:: PASSAGE FOR REVIEW
Often during nutrition coaching sessions, I get a lot of questions about intolerances, indigestion, and general weariness that stems from bad food choices. Two major culprits are bloating and inflammation. These are two huge factors that determine overall body health as well as composition of fat and muscle due to their influence on the body and its functions.
Your gut operates as a “second brain” with its own unique set of hormones that comprise what is referred to as the enteric nervous system. “Its main role is controlling digestion, from swallowing to the release of enzymes that break down food to the control of blood flow that helps with nutrient absorption to elimination,” explains Jay Pasricha, M.D., director of the Johns Hopkins Center for Neurogastroenterology.
There are quite a few factors that play into gut health, here are the 4 most common:
So what can we do to fix these issues? Well, there may not be a magical potion I can whip up for you, but there are three key ways we can adjust our diets:
// FIBER //
Up first comes my friend, fiber. Sources of fiber include fruit with skin, vegetables, beans, oats, nuts, seeds among others.
Fiber adds bulk to foods, which in turn makes you feel fuller, longer. In THIS study by The National Heart, Blood, and Lung Institute, they found that high fiber diets had nearly the same success rate as calorie restricted diets in effects on body composition. Basically, you can restrict calories by 300 per day, or you can eat more fiber, and you won’t even want to eat those extra 300 calories in the first place!
For my insulin resistant folks out there, fiber helps to control blood sugar levels. In people with diabetes, fiber — particularly soluble fiber — can slow the absorption of sugar and help improve blood sugar levels. A healthy diet that includes insoluble fiber like vegetables and wheat grains may also reduce the risk of developing type 2 diabetes.
And lastly, fiber helps lower LDL cholesterol. LDL cholesterol is considered the “bad” cholesterol because it contributes to plaque – a thick, hard deposit that can clog arteries and make them less flexible. If you have a healthy heart and want to keep it that way then keep LDL cholesterol as low as possible, as it is a leading factor in heart disease. Fiber will bind to this cholesterol, and then eliminate it through normal body processes.
// SODIUM:POTASSIUM RATIO //
Sodium is a mineral and electrolyte that naturally occurs in almost all foods, but is most commonly associated with salt. When it comes to minor bloating, we often first jump to the conclusion that we are taking in too much sodium. While this certainly can be the case, we also need to examine our potassium intake. Sources of potassium include avocados, potatoes, leafy greens, beans, and yes bananas too.
Sodium and potassium play a vital role in the body – they balance fluid retention in the cells of our bodies. You can think of this as a seesaw with sodium on one end opposite potassium. As your sodium level rises the level of the seesaw rises meaning you are retaining more fluids. To balance this out, we simply need to intake more potassium while monitoring intake of sodium.
::::
EXERCISE TASKS:
1. Copy the article on gut health word for word from "Your gut operates" to "Center for Neurogastroenterology.".
2. In the article on gut health, who directs the Johns Hopkins Center for Neurogastroenterology?
3. Continue the article on gut health from its last sentence.
:: PROVIDED DATA
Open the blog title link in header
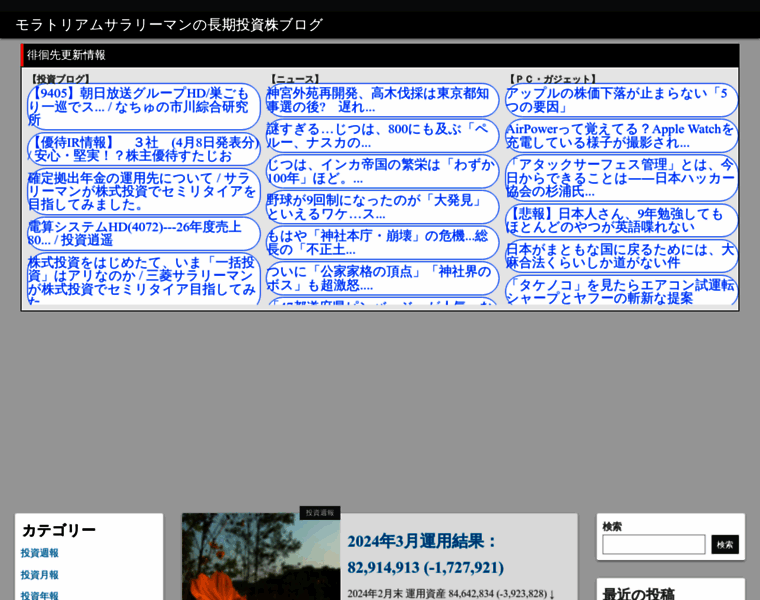This screenshot has width=760, height=600. coord(169,25)
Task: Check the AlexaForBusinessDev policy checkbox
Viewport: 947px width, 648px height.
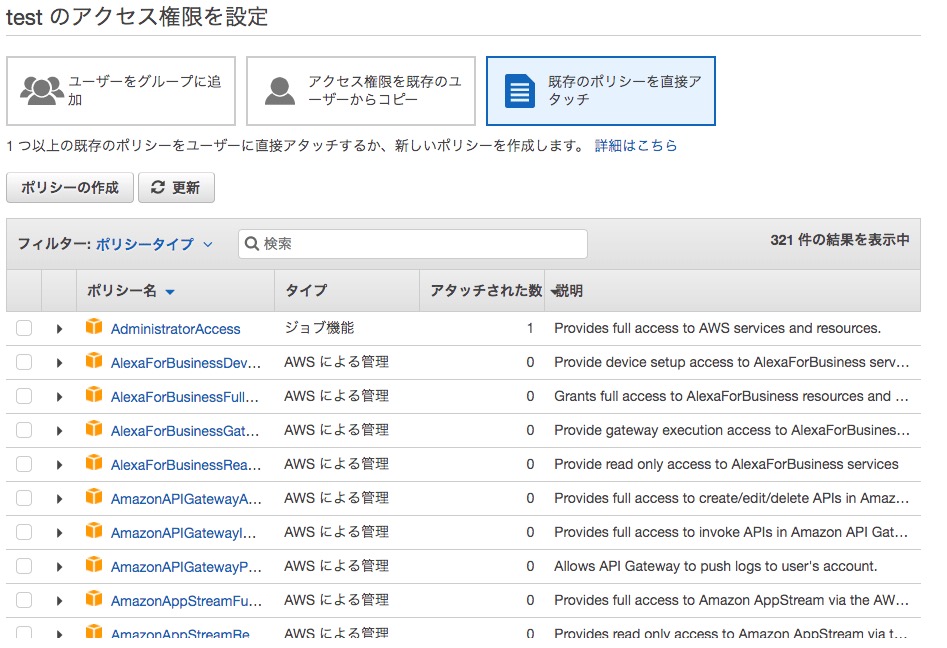Action: pos(24,361)
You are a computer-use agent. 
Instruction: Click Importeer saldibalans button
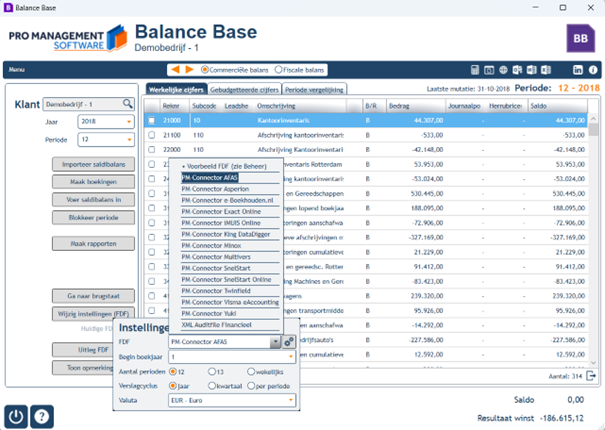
::::
ANSWERS TO EACH TASK:
1.
Your gut operates as a “second brain” with its own unique set of hormones that comprise what is referred to as the enteric nervous system. “Its main role is controlling digestion, from swallowing to the release of enzymes that break down food to the control of blood flow that helps with nutrient absorption to elimination,” explains Jay Pasricha, M.D., director of the Johns Hopkins Center for Neurogastroenterology.

2. Jay Pasricha, M.D.

3.
While the puffy feeling of being bloated is temporary and a nuisance at most, water retention plays a major part in another gut issue, which is constipation. A higher intake of potassium will help to alleviate constipation, allowing fiber to finish the job it’s meant to do. This is why foods that are high in fiber and potassium play a key role in keeping us happy on the toilet.
Potassium, being an electrolyte, also plays a vital role in heart health and muscular function. Potassium aids in muscular contraction making it important for normal digestive and muscular function.
//OMEGA 3:OMEGA 6 FAT RATIOS//
Omega 3 fatty acids include flaxseeds, fish, beef, plants, and walnuts.
Omega 6 fatty acids include poultry, eggs, wheat, most nuts, and sunflower, soy, corn and sesame oil.
Several sources of information suggest that human beings evolved on a diet with a 1:1 ratio of omega-6 to omega-3 essential fatty acids whereas in Western diets the ratio is 15:1 to as high as 17:1! Basically, we used to eat a lot of fish, vegetables, and nut oils and then over time we discovered that delicious oils (such as sunflower, safflower, soy, corn, and sesame) can be extracted and used to make foods taste awesome at the expense of our inflammatory health.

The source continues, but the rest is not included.